**QUESTIONS ON THE MATERIAL:**
a – Answer these questions from the article on Malta's COVID-19 contact tracing app, marking your answers (i), (ii) and (iii):
(i) How many times had the app been downloaded on Android devices?
(ii) According to Judie Attard, what is the only information the app gathers?
(iii) What reminder about the app's use is given to the user?
b – Resume the article on Malta's COVID-19 contact tracing app, carrying it on from its final sentence.

**PASSAGE PROVIDED:**
BEGIN
Thousands of smartphone users have downloaded Malta’s COVID-19 contact tracing app, designed to facilitate the process of finding more people who might have been close to an infected person.

Launched on Friday, the app has already been downloaded more than 10,000 times on Android devices. Figures for Apple users are expected to be available later in the week.

A spokesperson for the Malta Information Technology Agency (MITA) told Times of Malta the app has already had a “positive impact” and that there has been a “good download take-up”.

But how does the app work?

One of the researchers who was part of the team of developers behind the app, Judie Attard, said one of the most important elements of the tool is that it does not collect any personal data.

Quashing fears the app will ‘know’ where a person has been and store such data, Attard said the only information gathered is whether two people have been in contact for more than 15 minutes at a distance of less than two metres.

Based on what is known as proximity tracing, users must follow a series of steps the first time they install the app and then let it run in the background.

The user is informed about the app’s uses, with an important reminder that it is solely used for contact tracing and in no way protects against the virus.  This next part involves allowing the phone to send notifications if there is a potential contact with a COVID-19 patient. This function was recently made available to users in Malta.
END
**Stored data entries:**
BEGIN
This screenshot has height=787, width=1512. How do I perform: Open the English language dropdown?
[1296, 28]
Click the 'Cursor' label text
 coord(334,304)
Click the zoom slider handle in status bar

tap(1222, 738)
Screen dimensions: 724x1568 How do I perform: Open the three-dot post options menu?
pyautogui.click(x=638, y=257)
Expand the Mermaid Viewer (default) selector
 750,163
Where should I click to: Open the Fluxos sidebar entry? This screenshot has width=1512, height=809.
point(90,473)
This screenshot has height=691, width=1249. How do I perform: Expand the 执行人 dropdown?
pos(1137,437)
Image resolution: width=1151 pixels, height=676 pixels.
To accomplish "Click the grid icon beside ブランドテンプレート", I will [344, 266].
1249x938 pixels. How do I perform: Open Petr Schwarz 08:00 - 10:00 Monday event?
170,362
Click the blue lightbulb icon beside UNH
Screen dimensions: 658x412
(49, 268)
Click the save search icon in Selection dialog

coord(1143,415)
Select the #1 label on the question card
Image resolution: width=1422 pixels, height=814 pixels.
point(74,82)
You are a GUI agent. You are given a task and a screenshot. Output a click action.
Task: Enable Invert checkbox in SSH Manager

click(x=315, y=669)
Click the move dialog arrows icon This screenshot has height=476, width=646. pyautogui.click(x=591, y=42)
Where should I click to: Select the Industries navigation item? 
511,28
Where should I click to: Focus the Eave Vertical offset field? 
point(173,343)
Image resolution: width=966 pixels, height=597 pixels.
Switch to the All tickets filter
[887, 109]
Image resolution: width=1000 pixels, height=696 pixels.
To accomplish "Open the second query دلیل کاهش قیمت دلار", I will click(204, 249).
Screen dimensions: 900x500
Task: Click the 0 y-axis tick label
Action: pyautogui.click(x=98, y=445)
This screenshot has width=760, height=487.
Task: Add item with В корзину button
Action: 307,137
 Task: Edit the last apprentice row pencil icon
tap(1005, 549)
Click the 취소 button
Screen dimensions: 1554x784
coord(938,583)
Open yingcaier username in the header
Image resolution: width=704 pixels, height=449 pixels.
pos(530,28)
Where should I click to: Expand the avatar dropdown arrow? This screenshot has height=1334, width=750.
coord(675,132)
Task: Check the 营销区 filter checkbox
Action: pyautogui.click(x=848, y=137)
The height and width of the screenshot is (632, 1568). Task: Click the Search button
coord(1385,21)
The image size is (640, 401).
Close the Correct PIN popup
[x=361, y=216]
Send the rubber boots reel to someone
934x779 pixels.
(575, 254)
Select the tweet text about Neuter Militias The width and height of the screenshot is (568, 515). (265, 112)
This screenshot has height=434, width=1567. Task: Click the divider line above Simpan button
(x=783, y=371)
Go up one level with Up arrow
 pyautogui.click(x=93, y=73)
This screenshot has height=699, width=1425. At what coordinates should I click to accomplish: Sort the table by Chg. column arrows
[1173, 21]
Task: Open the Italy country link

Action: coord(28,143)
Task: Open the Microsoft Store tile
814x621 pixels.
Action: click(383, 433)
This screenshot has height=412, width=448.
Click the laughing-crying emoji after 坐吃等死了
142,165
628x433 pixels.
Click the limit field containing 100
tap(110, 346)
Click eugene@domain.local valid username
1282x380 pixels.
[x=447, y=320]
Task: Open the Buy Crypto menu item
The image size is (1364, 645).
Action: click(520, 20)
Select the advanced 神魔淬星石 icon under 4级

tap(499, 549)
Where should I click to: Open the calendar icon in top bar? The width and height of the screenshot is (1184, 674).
END
**YOUR RESPONSES:**
a –
(i) More than 10,000 times.
(ii) Whether two people have been in contact for more than 15 minutes at a distance of less than two metres.
(iii) That the app is solely used for contact tracing and in no way protects against the virus.

b –
At this point, the app is up and running, sharing anonymous proximity codes [a series of numbers that change regularly] with other phones that have the app installed.

Attard likens the way the app works to sharing business cards.

“Imagine a business card with no personal data but just a logo. People share business cards every time they meet. If a person is identified as COVID-19 positive, the patient uses the code given by the health authorities so that this ‘personal logo’ can be uploaded to a database.

“All the other people would download the list of ‘logos’ and compare them to their own set business cards which they have been collecting whenever they are out and about.

“If they have a match, then that means the person might have been exposed.”